Multi-layer Recurrent Neural Networks (LSTM, RNN) for character-level language models in Python using Tensorflow

MIT License

2.64k stars 960 forks source link

Why is `embeddings` in `model.py` random, instead of one-hot? #4

Closed rhaps0dy closed 8 years ago

rhaps0dy commented 8 years ago

Hello,

If I understand correctly, the tridimensional inputs tensor is built by looking up the n-th row of embeddings for each number in the bidimensional self.input_data tensor. The rows of embeddings have the same size as the RNN's internal layers. This seems to be the way to input the different characters to the network.

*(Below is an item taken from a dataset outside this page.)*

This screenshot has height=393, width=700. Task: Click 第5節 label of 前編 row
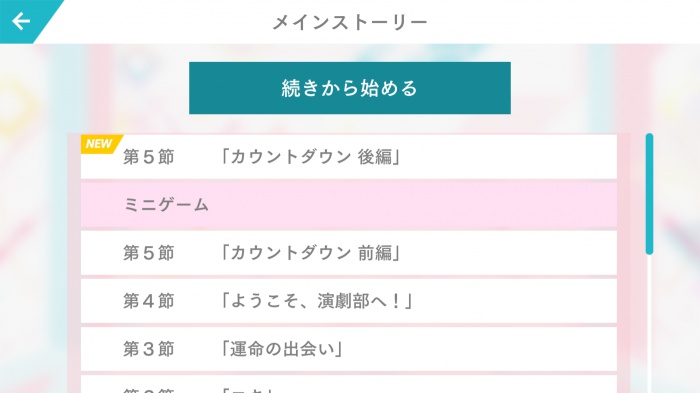[149, 253]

The Tensorflow variable "embeddings" has nothing assigned to it explicitly, therefore it is drawn from a uniform distribution each time train.py is ran. Why is that? I would have expected embeddings to be a matrix of one-hot row vectors, encoding the different characters; and having that mapped to the internal layer by weights as in https://gist.github.com/karpathy/d4dee566867f8291f086 .

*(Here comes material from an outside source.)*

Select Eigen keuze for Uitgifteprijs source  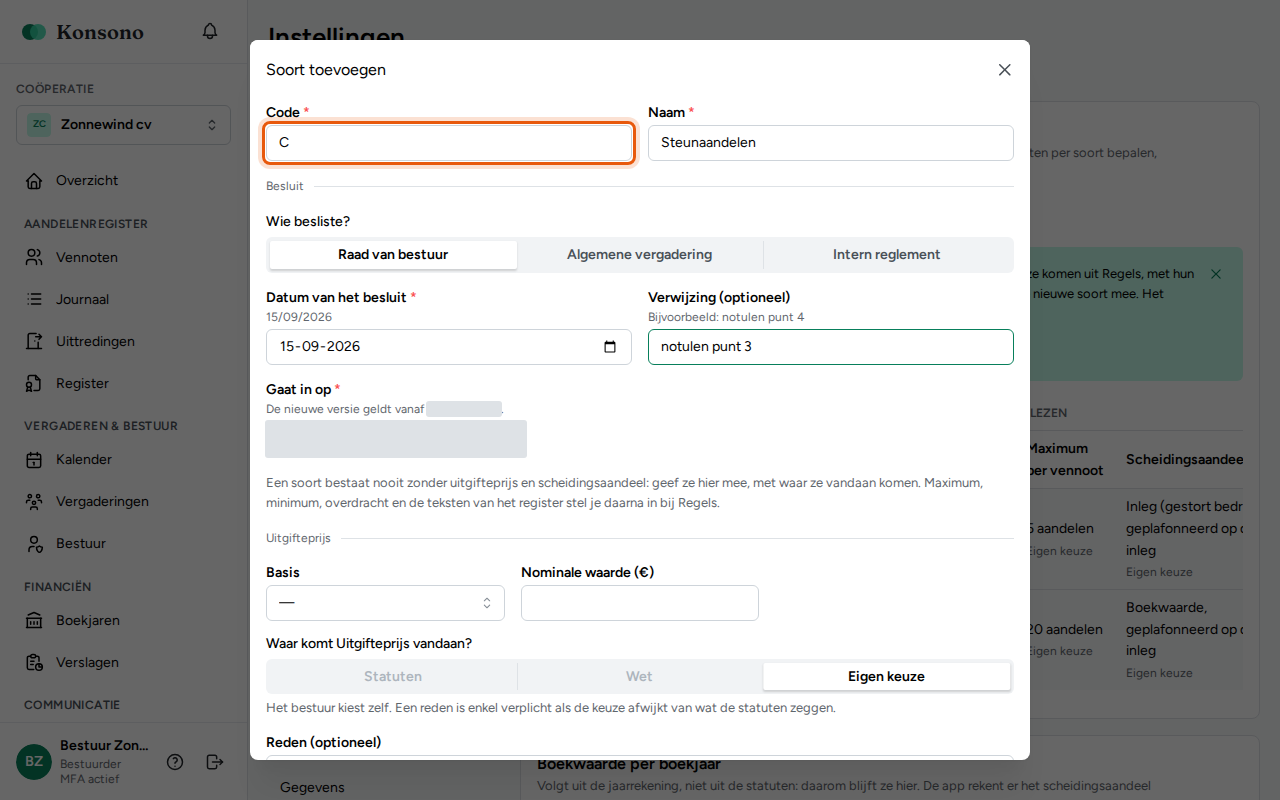pyautogui.click(x=886, y=677)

Also, printing embeddings at the end of every run, I notice that its value changes every time.

I would be very grateful if someone would explain to me what is going on here.

Yours truly, rhaps0dy

sherjilozair commented 8 years ago

Hi @rhaps0dy,

Both approaches are equally correct, and different implementations of the same model.

@karpathy's approach is to have a fixed embedding which is multiplied by a weight matrix, before being used by subsequent layers. Since the embedding is one-hot, the matrix multiplication is essentially an indexing operation.
In my approach, as well as the approach taken in tensorflow's PTB model (https://github.com/tensorflow/tensorflow/blob/master/tensorflow/models/rnn/ptb/ptb_word_lm.py), we allocate an embedding matrix, and then perform embedding_lookup, which is essentially indexing the embedding matrix with integer indices. This is algorithmically the same as multiplying by a one-hot vector, just more efficient.

The values of embeddings change, since we are learning the embeddings. The values of the weight matrix used in your attached code will also change. Neither code is using pre-trained embeddings, but you could do that, with some small changes.

rhaps0dy commented 8 years ago

Hello @sherjilozair,

Ah, this makes a lot of sense. Also, you have to learn n_charsrnn_size for the embeddings, instead of n_charsrnn_size + n_chars for weights and biases for the one-hot, so there are less parameters to learn. (Did I understand that correctly?)

Many thanks!

sherjilozair commented 8 years ago

In principle, yes, although the biases can always be removed, or the embedding matrix multiply layer can be merged with the RNN layer, as has been done in the gist you attached.